Below are some questions we’re often asked when spouses learn that their partner has a sex addiction – a very distressing and disorienting experience.
1. Is it possible to identify when the addiction began?
The majority of guys say they stumbled upon porn, or were actively shown porn, at around 10 years of age. They remember the adrenalin rush they experienced, and the powerful pull to view more images, or to watch more videos.
2. Why did my partner hide it from me?Why did he choose to lie and deceive me?
Although guys know lots of people look at porn all the time, they’re usually convinced that their partner will be shocked. And their greatest fear is that you’ll walk away.
So, coming clean with you feels incredibly threatening. They’re terrified they’ll lose you, and their life will fall apart. There is also shame and guilt around a sex addiction being negatively judged by society. All of this adds to the need for secrecy.
3. How much do I need to know about the past, and his level of involvement?
If you work with a counsellor on a formal disclosure, your partner will be asked to list everything he’s been involved in (pornography, webcams, dating sites and apps, sensual massages, escorts, prostitutes, emotional affairs, etc.).
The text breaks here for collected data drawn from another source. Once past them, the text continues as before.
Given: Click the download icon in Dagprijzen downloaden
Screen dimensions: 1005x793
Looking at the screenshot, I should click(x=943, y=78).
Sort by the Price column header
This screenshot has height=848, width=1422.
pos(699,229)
He’ll also be asked to put dates to these behaviours, and to be honest about the frequency.
It is important that you know the extent of the addiction, and to also be aware of what you might have been exposed to (STDs etc.). However, most counsellors discourage pushing too hard for specific details (What was she wearing? What was her figure like? What exactly did you do?) The reason? Once you have those pictures in your mind, it’s almost impossible to extricate them. Hence, they can intensify your suffering and become extremely powerful triggers.
4. What was going through his mind, as he became more and more addicted?
Feelings of guilt and shame intensify – because of what he’s doing and the double life he’s leading. One way to deal with this, and to cope with life in general, is to compartmentalize, and deny he has a problem. This is a very common coping strategy.
In reality, most addicts want to stop eventually. They want to gain control of their lives. They tell themselves repeatedly that: “This is the last time.” But because they are addicted, they get drawn in again.
5. What is the turning point; what makes the addict come clean?
Very few guys come clean on their own. Most of them are caught by their wife or their boss. Sometimes they are blackmailed, or an affair partner threatens to reveal their secret. This is usually a crisis for the addict.
Saying that, very few addicts reveal everything at first. They admit to the minimum they think they can get away with. Then they drip feed the truth over weeks, months, or years. This adds to the trauma for the partner or spouse.
6. What could I have done to stop this happening?
Nothing. In almost every case, we find the partner was a user, and was going down this road, before they met their spouse or partner. The most important thing to take away from all of this is: you didn’t play a part. It was not your fault AT ALL.